Wir sind die Einnahmeförderer des Staates, Herr Dr. Arnold. Das ist unsere Aufgabenstellung bei aller Wenigkeit.

(Beifall bei der LINKEN – Alexander Noll (FDP): Schuldenbeschleuniger sind Sie allein!)

Die Landesparlamente und Landesregierungen haben keinen Einfluss auf die Einnahmepolitik, und so hängen sie am Tropf der bundespolitischen Vorgaben. Wenn dort Steuergeschenke an die großen Unternehmen und die Inhaber großer Vermögen verteilt werden, haben die Landesregierungen, weil sie durch die Schuldenbremse gefesselt sind, keine Möglichkeit mehr, politisch gegenzusteuern.

Denkt man diese Situation konsequent zu Ende, kann man eigentlich auf Wahlen in den Ländern verzichten. Es genügen dann von der Bundesregierung eingesetzte Verwaltungen, die im zentral vorgegebenen Finanzrahmen agieren.

Wir brauchen keine Schuldenbremse, sondern wir brauchen eine Steuerpolitik, die die großen Unternehmen und die Inhaberinnen und Inhaber großer Vermögen endlich wieder angemessen an der Finanzierung des Gemeinwesens beteiligt.

Meine Damen und Herren, und das – ich wiederhole mich gerne – ist nicht nur eine finanztechnische Frage, auch nicht nur eine Frage der Vermögensverteilung, sondern eine Frage der Demokratie, eine Frage der Mitgestaltung der Gesellschaft. Das Geld gehört dort hin, wo die Menschen sind. Es gehört von oben nach unten umverteilt, um allen ein lebenswürdiges Dasein zu ermöglichen.
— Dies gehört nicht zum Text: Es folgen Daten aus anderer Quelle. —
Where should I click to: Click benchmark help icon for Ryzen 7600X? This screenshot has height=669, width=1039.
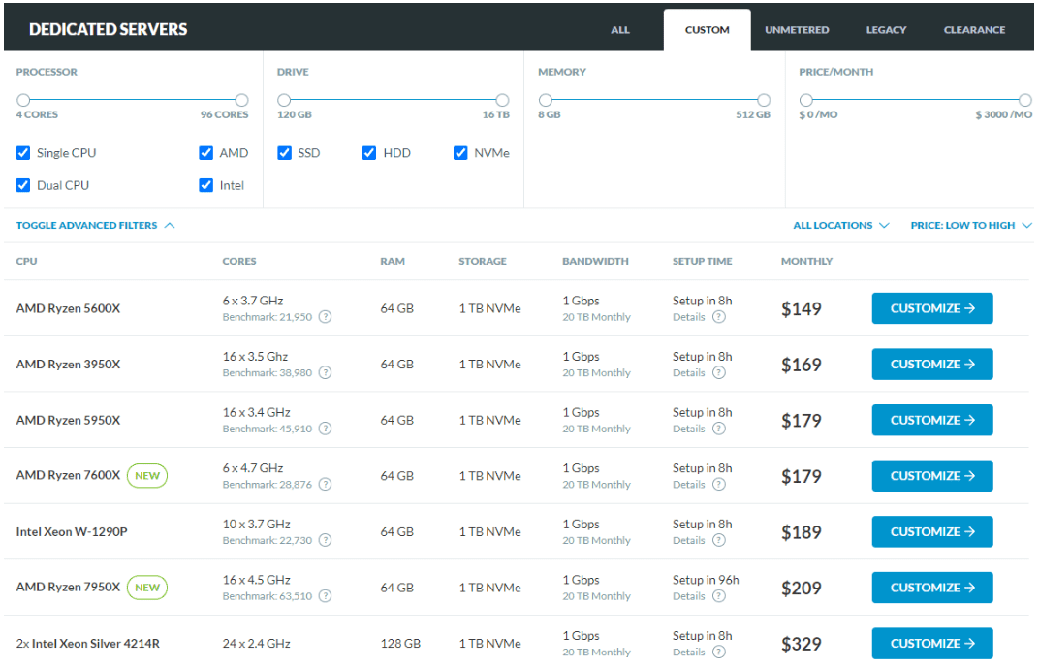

Die Schuldenbremse zementiert die Verhältnisse. Sie verhindert sozialen Fortschritt, und dies erst recht, wenn man – wie diese Landesregierung – Haushalte nur durch Kürzungen ausgleichen will. – Vielen Dank.

(Beifall bei der LINKEN)

Danke, Herr van Ooyen. – Für die CDU-Fraktion hat sich Herr Milde zu Wort gemeldet.

Herr Präsident, meine sehr geehrten Damen und Herren! Ich bin dem Finanzminister sehr dankbar, dass er heute in seiner Regierungserklärung noch einmal auf den 27. März hingewiesen hat. Am 27. März waren einige besser und einige schlechter dran. Die einen hatten mehr Grund zur Freude, die anderen weniger Grund zur Freude. Aber letztlich hatte das ganze Land einen Grund zur Freude, da die hessischen Bürgerinnen und Bürger entschieden haben, dass ab 2020 keine neuen Schulden mehr gemacht werden. Das ist nämlich generationengerecht.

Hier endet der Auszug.